### TASK DIRECTIONS
In the text about Manor Township, which creek forms the township's southern border?

Township in Pennsylvania, US

Manor Township is a township in Armstrong County, Pennsylvania, United States. The population was 4,190 at the 2020 census, a decrease from the figure of 4,227 tabulated in 2010.

==Geography==
Manor Township is located in central Armstrong County. It is bordered to the west by the Allegheny River and by the boroughs of Ford Cliff, Ford City, and Manorville. The borough of Kittanning borders the short, northwestern edge of the township. Crooked Creek forms the southern border of the township, and Cowanshannock Creek meanders through a small northeast section of the township. Ross Island is within the township in the Allegheny River. It contains the census-designated place of Lenape Heights.

According to the United States Census Bureau, the township has a total area of 44.4 sqkm, of which 43.0 sqkm is land and 1.4 sqkm, or 3.23%, is water.

==Demographics==

As of the 2000 census, there were 4,231 people, 1,752 households, and 1,254 families residing in the township. The population density was 254.7 PD/sqmi. There were 1,879 housing units at an average density of 113.1 /sqmi. The racial makeup of the township was 98.49% White, 0.61% African American, 0.12% Native American, 0.09% Asian, 0.02% Pacific Islander, 0.09% from other races, and 0.57% from two or more races. Hispanic or Latino of any race were 0.38% of the population.

### INFORMATION PROVIDED
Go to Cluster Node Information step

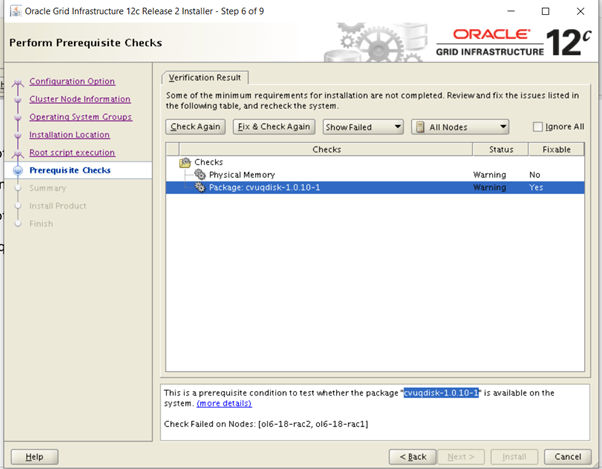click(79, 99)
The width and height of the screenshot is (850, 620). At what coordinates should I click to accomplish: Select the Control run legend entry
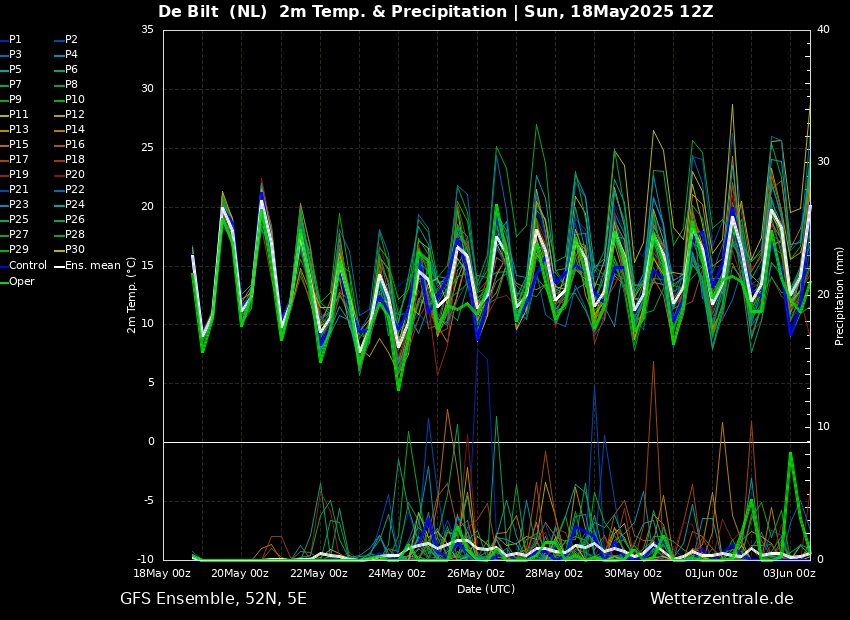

--

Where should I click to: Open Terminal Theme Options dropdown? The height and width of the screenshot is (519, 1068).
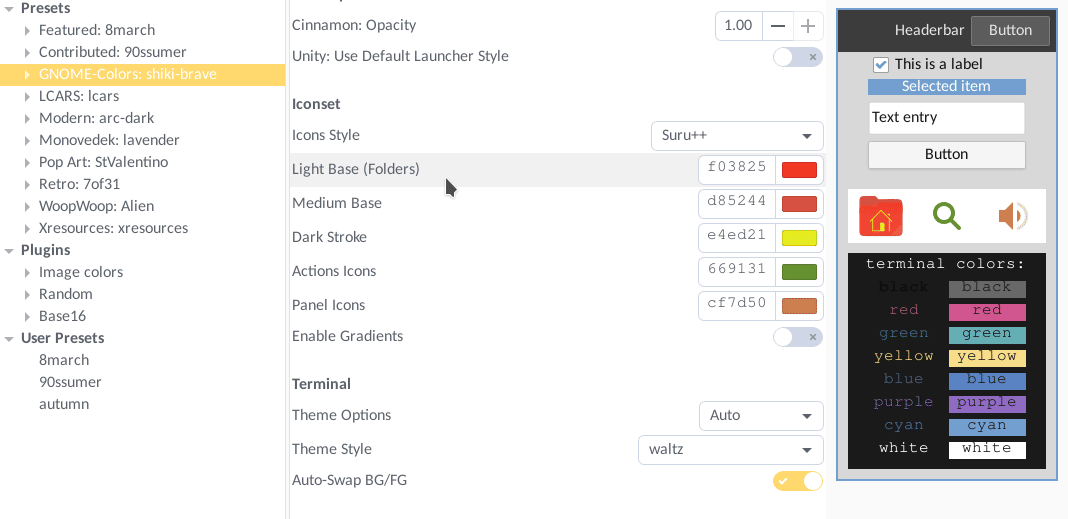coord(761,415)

### WORKED SOLUTION
Crooked Creek